With the exception of the pieces Siddhantasara, Pranavinimay, Kanta, and Nrusinhavatar, most of Manilal's prose writings and poems were published in his two journals, Priyamvada and Sudarshan. The works Gulabsinh, Shrimad Bhagvadgita (translated from Sanskrit), and Atmanimajjan (a collection of poems) were originally published in installments in his journals. They were later published in book form, during the author's lifetime.

Several of Manilal's most important articles from these journals remained unpublished in book form until 1909. In that year, two of his admirers, Himmatlal Chhotalal Pandya and Pranshankar Gaurishankar Joshi, working from Jambusar, a small town in Gujarat, collected, classified and published the articles as Sudarshan Gadyawali with the help of Anandshankar Dhruv, a Gujarati writer and Manilal's disciple-friend. The book was printed on 20 × 30 in double crown paper, and consisted of some 1100 pages. It also included two articles on Manilal written by Anandshankar Dhruv.

In 1948, when it had gone out of print, Gujarat Vidya Sabha published selected articles from Sudarshan Gadyawali in two volumes, entitled Manilal Ni Vichardhara and Manilal Na Tran Lekho, both edited by Dhirubhai Thaker. These were about one third the size of Sudarshan Gadyawali.

Later, on the centenary of Manilal's death, all of the essays from Sudarshan Gadyawali were reprinted in the four-volume Manilal N. Dwivedi Sahityashreni (Complete Works of Manilal Dwivedi), under the title Sudarshan Gadyaguccha. These collected works were published by Gujarat Sahitya Akademi and edited by Dhirubhai Thaker.

== Contents ==
Manilal's concept of the "ideal essay" is largely based on his study of Francis Bacon and Ralph Waldo Emerson. According to Manilal, an "ideal essay" is one in which each word conveys a concrete image of experience, each sentence presents an orderly arrangement of thought, and each thought is of such living interest and significance that it immediately grips the reader's attention.

Among the many subjects covered in Sudarshan Gadyawali are religion, ethics, social reform, education, politics, nationalism, theosophy, women's welfare, Eastern and Western philosophies, music, and literature. There are articles on various literary topics, including the nature of poetry; the art of communication; and the characteristics of different literary genres, including drama, the novel, lyrical poetry, the essay, and biography. It also contains some 240 book reviews.

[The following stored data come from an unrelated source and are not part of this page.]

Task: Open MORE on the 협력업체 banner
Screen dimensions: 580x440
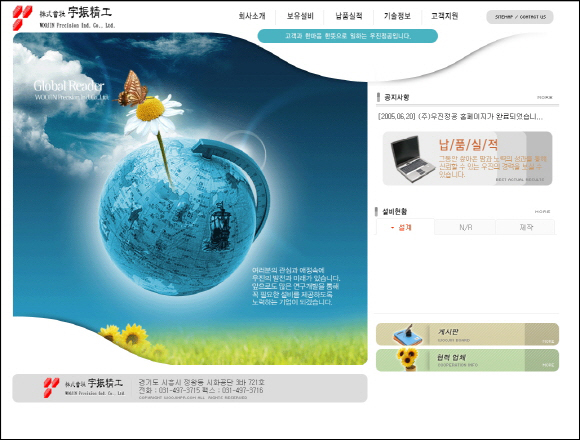Action: click(548, 365)
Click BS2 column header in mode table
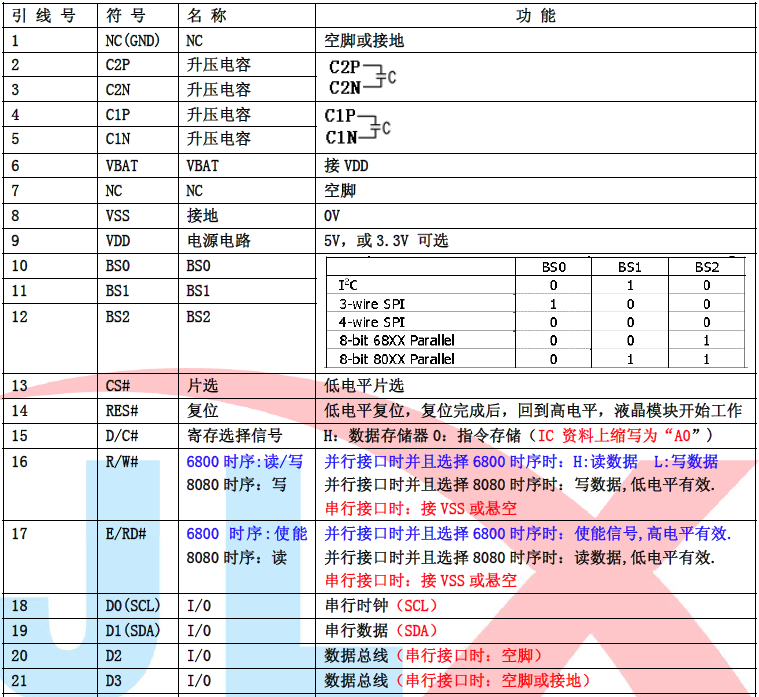Viewport: 759px width, 697px height. (x=707, y=266)
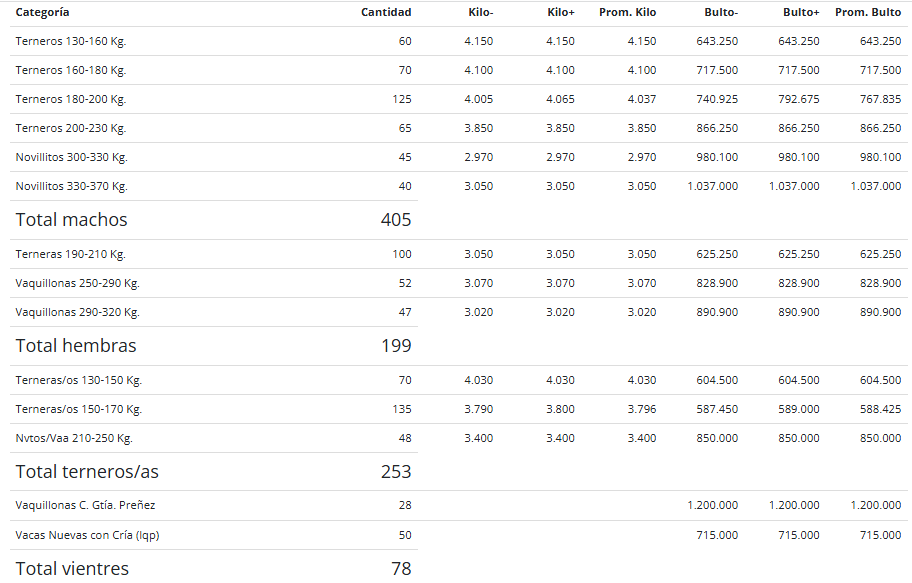Viewport: 912px width, 583px height.
Task: Select the Total terneros/as heading
Action: coord(87,472)

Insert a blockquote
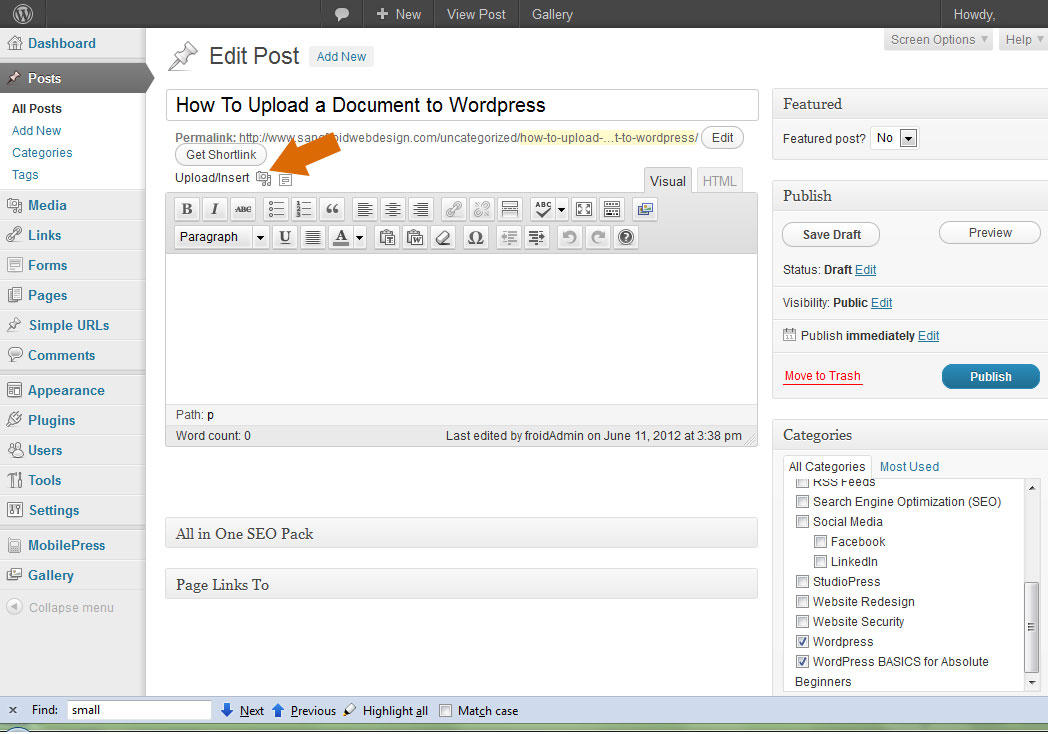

Manilal considered dhvani (suggestive meaning) an essential part of poetry, and of all of the arts. He concluded that "aesthetic pleasure" and "spiritual ecstasy" were interlaced. Manilal's approach to biography was influenced by Thomas Carlyle's concept of hero-worship.

== Reception ==
The critic Vishwanath Bhatt hailed Sudarshan Gadyavali as a "great treasure of essays in Gujarati literature", and cited Manilal as one of the best essayists of modern Gujarati literature. Another commentator, Mansukhlal Jhaveri, wrote that "Manilal emerges from the pages of the Sudarshan Gadyavali as a master of Gujarati prose". Dhirubhai Thaker cited it as 'one of the best collection in Gujarati literature'.